With payload markers set, erllama uses the greedy sampler for the wrapper
syntax and the request's normal sampler for payload bytes. That keeps large
string arguments, file contents, or generated edits from becoming
unnecessarily deterministic.

Without payload markers, the whole tool-call span uses the greedy sampler.
That is simpler and works well for short literal arguments.

## Server responsibilities

The downstream server is responsible for:

- Minting a tool id.
- Storing `FullBin` under that id.
- Parsing `FullBin` into the SDK's `tool_use` or tool-call JSON shape.
- Falling back to deterministic rendering when the id is unknown.
- Replaying stored bytes verbatim into later prompts when the id is known.

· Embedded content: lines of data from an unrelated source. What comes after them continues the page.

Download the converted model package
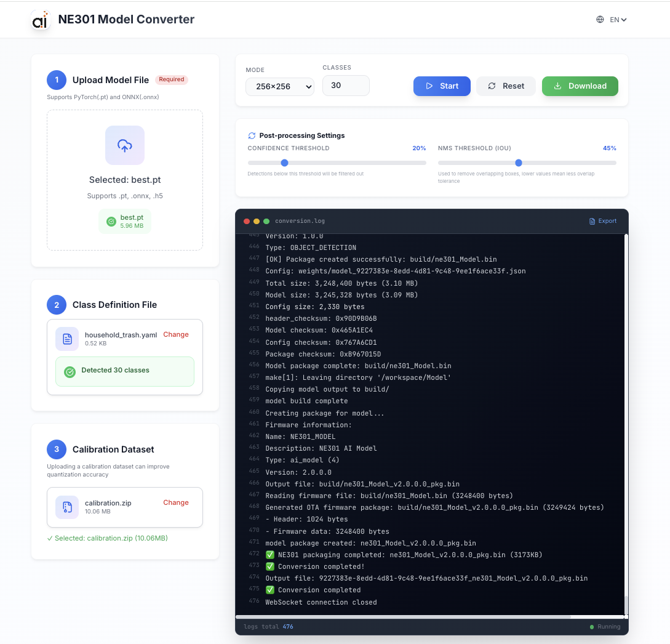 (580, 86)
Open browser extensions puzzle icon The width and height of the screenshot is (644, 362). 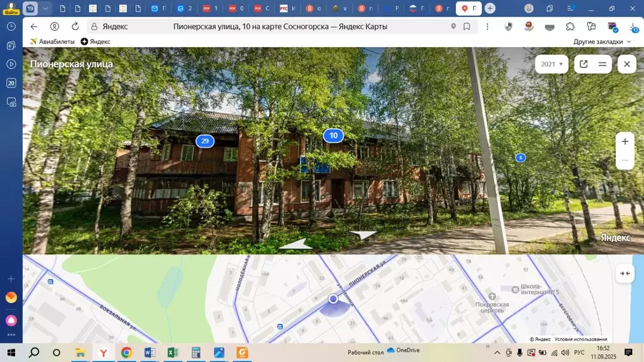pos(570,26)
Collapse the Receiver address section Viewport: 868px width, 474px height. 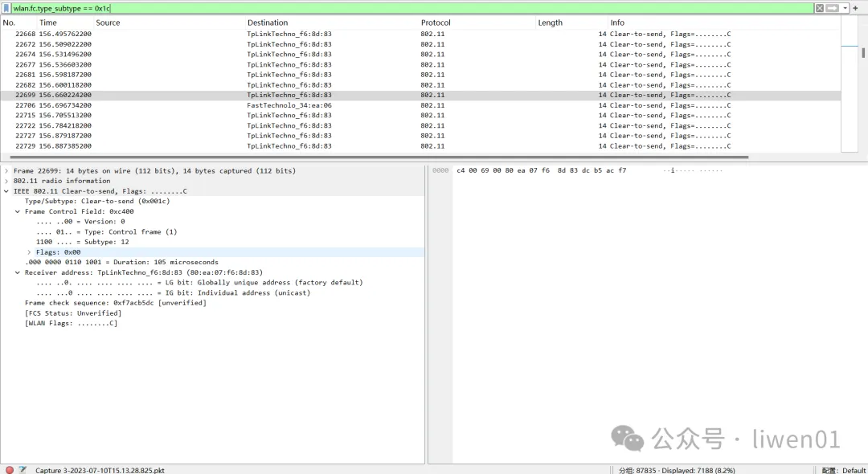point(18,272)
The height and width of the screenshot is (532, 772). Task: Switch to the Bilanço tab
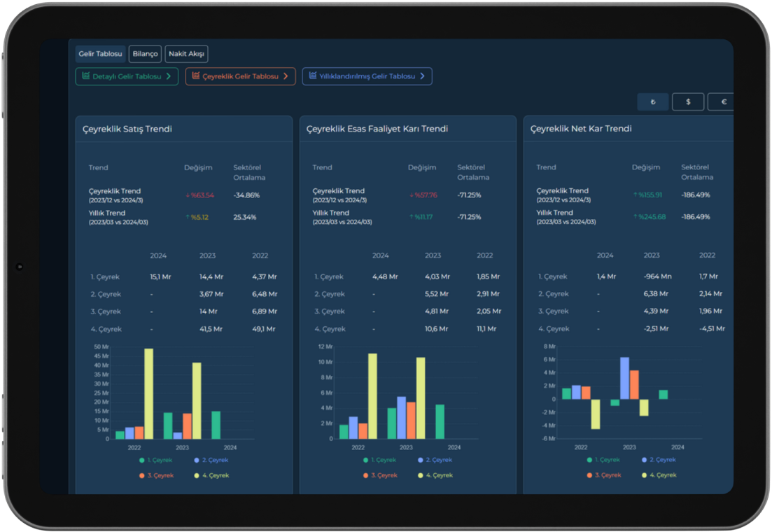tap(145, 54)
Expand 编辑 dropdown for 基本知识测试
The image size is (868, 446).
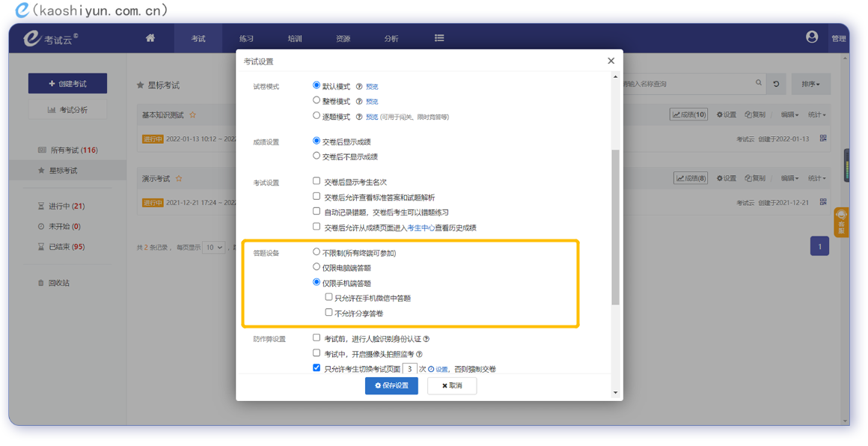click(789, 115)
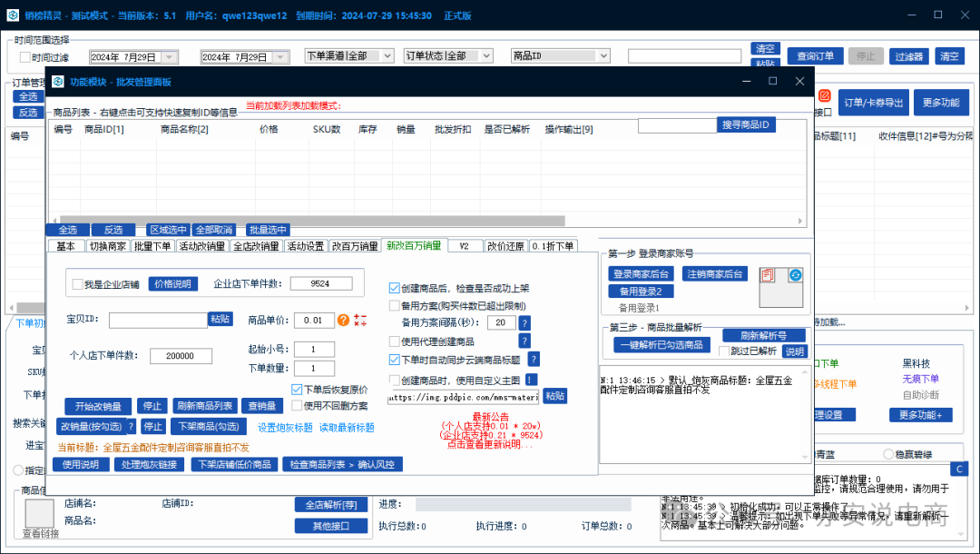980x554 pixels.
Task: Click the red edit icon beside 订单/卡券导出
Action: (x=824, y=95)
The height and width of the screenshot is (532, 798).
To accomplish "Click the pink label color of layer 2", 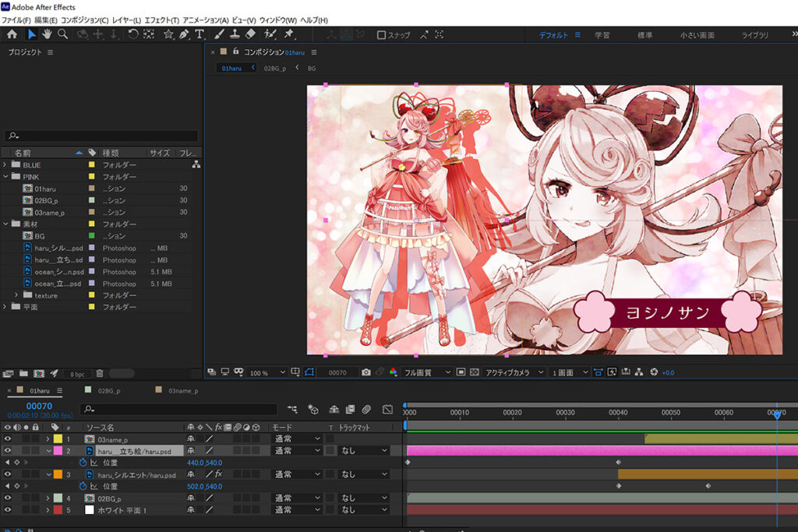I will click(x=57, y=451).
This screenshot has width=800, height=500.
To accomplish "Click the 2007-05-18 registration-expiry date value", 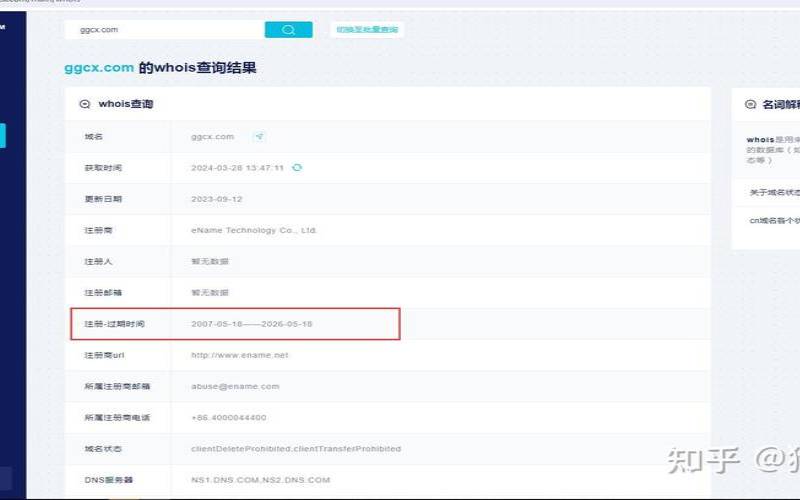I will pyautogui.click(x=252, y=324).
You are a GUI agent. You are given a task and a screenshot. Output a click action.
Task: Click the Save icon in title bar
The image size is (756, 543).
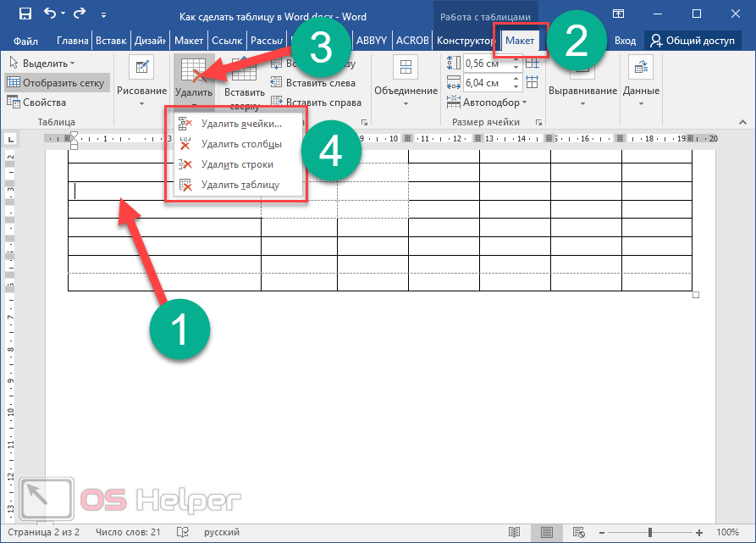click(x=25, y=14)
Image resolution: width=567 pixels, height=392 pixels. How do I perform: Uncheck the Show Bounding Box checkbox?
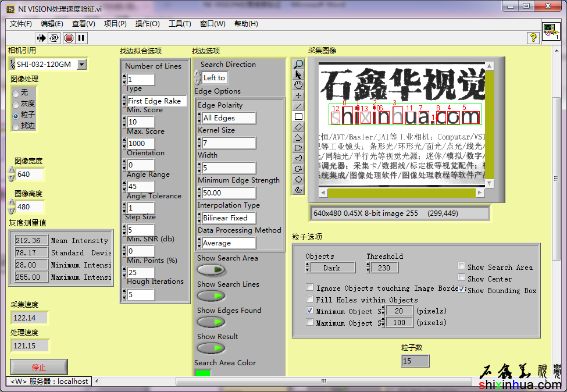click(x=462, y=289)
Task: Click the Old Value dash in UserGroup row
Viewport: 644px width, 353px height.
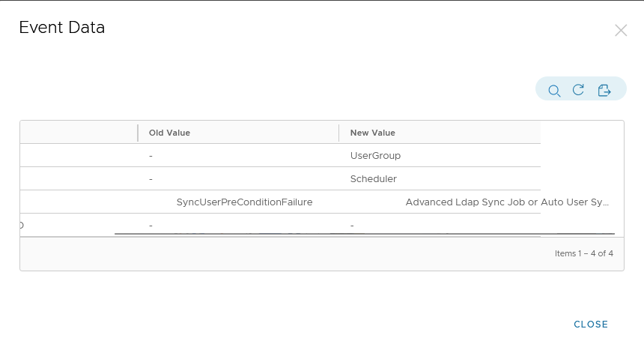Action: point(151,156)
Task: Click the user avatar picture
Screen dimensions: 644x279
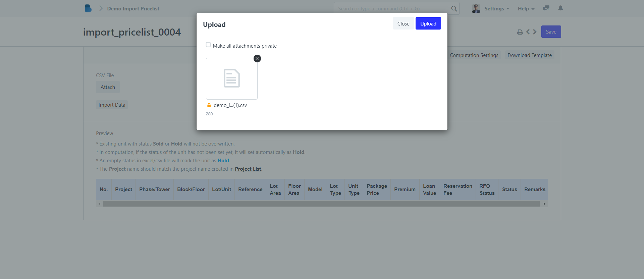Action: pyautogui.click(x=476, y=9)
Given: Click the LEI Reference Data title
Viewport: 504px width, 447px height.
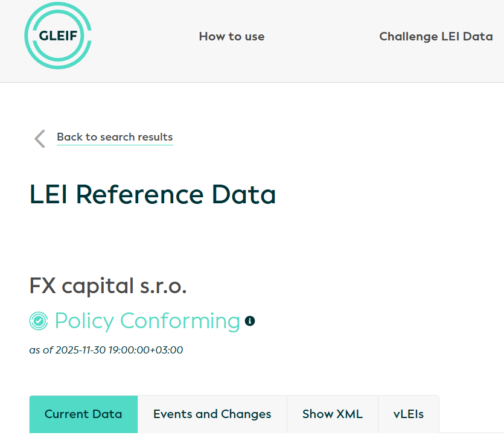Looking at the screenshot, I should click(x=153, y=194).
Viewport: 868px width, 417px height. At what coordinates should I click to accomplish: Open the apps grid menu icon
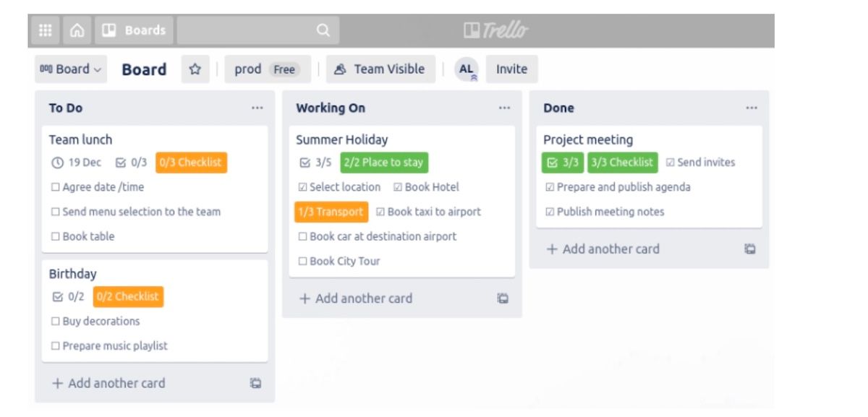[45, 30]
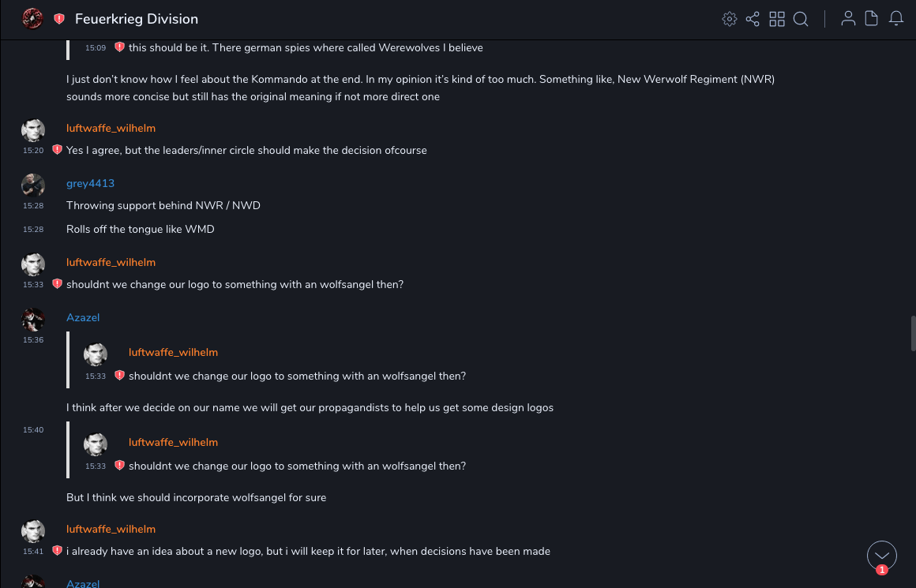
Task: Click the Feuerkrieg Division channel avatar
Action: tap(32, 19)

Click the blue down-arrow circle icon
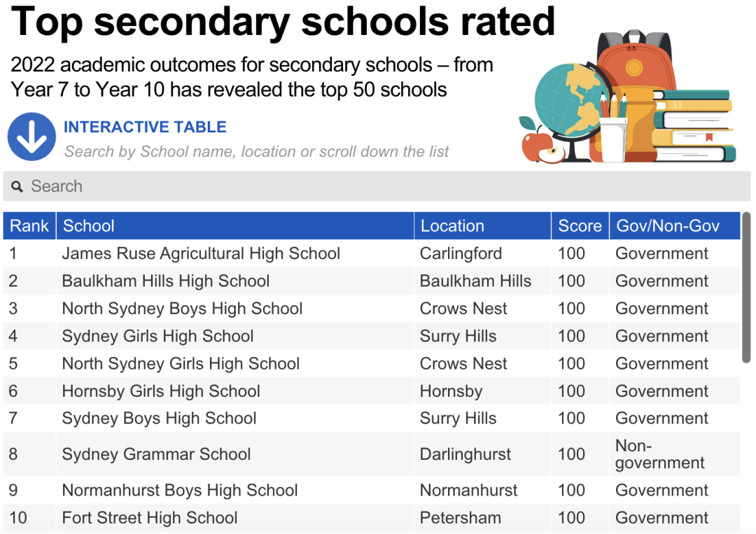coord(32,137)
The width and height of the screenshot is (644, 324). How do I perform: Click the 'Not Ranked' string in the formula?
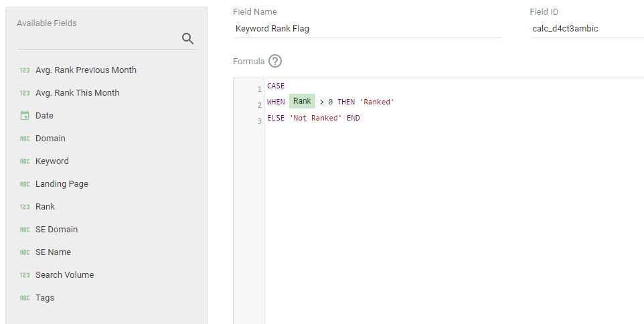tap(316, 118)
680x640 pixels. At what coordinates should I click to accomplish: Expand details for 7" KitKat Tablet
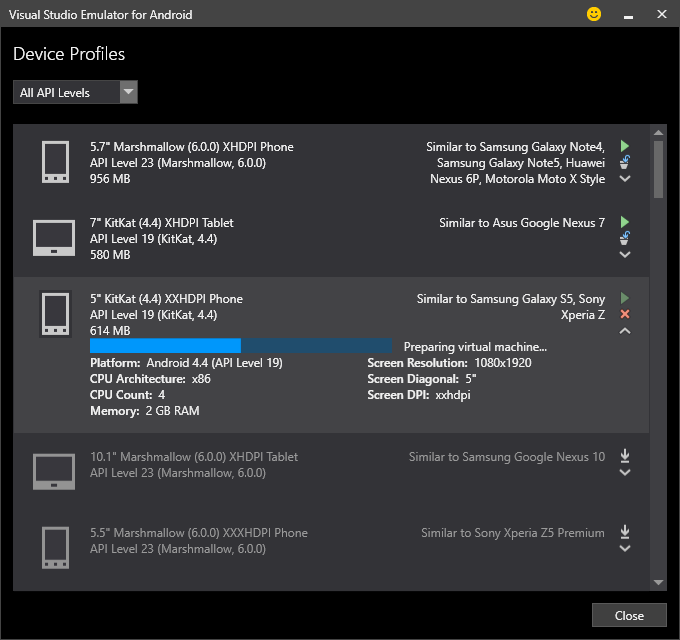624,255
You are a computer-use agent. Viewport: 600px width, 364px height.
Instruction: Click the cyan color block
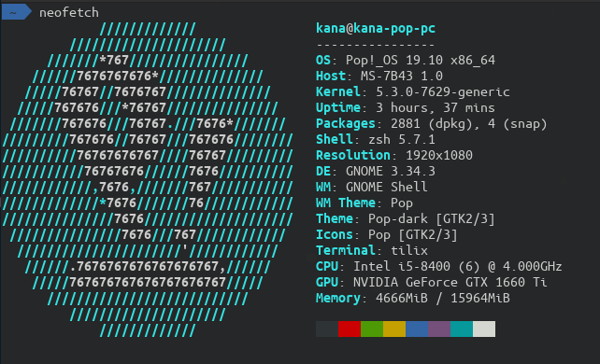coord(462,329)
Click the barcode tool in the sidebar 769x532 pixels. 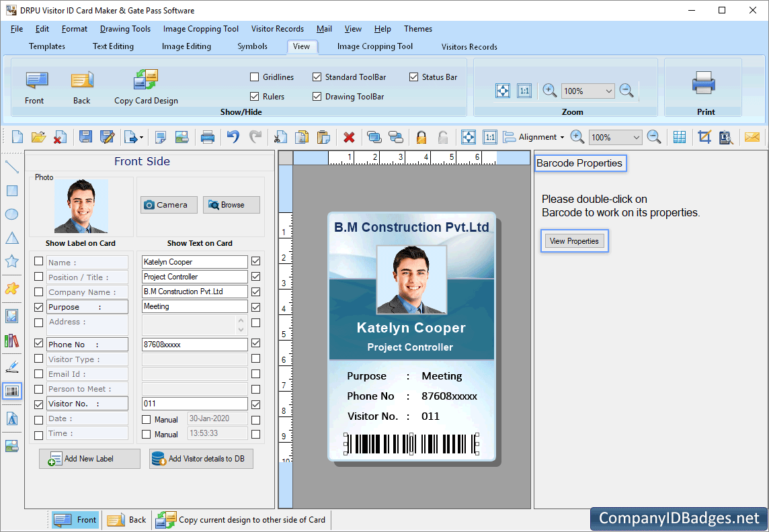click(x=12, y=391)
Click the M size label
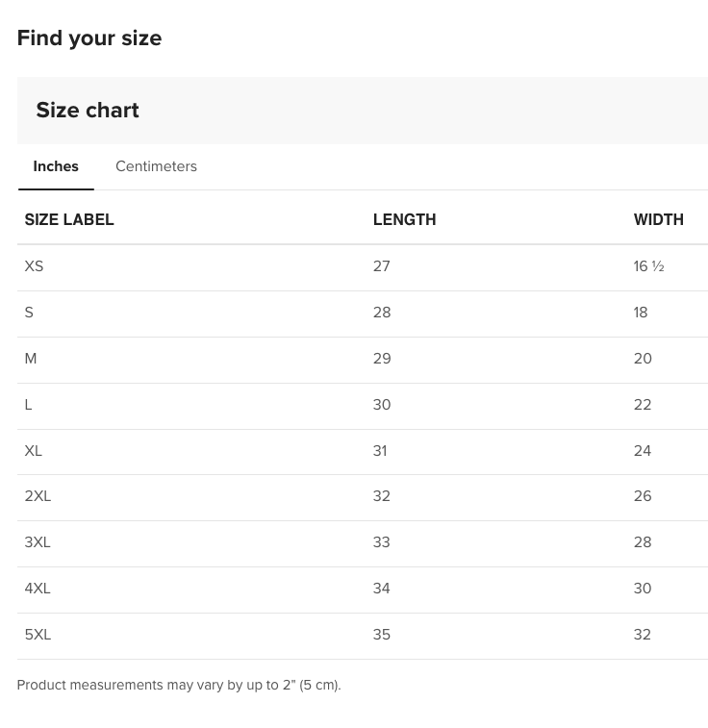 coord(31,359)
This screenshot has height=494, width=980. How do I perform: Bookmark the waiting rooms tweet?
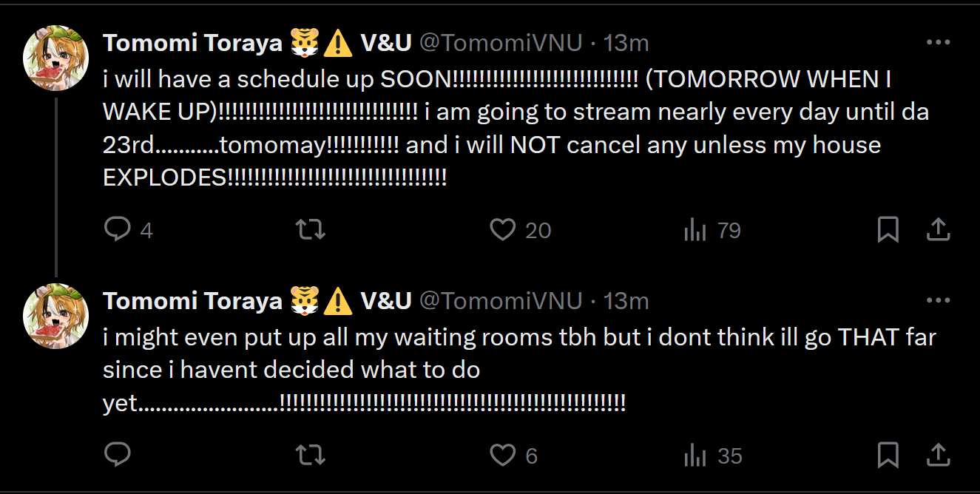click(x=888, y=455)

erllama provides adjacent primitives that help compose the full flow:

- `erllama:prefill_only/3` with `parent_key` can warm a prompt prefix
  before generation.
- `session_id` on `infer/4` and `complete/3` can pin a live sequence
  across turns.
- `erllama:continue/3` extends a pinned sequence with a
  caller-asserted token tail, for chat templates that render
  differently across turns.
- `erllama:end_session/2` releases a pinned sequence explicitly.

See [Examples](examples.md#11-tool-call-streaming-tool_call_markers) for
copyable streaming snippets.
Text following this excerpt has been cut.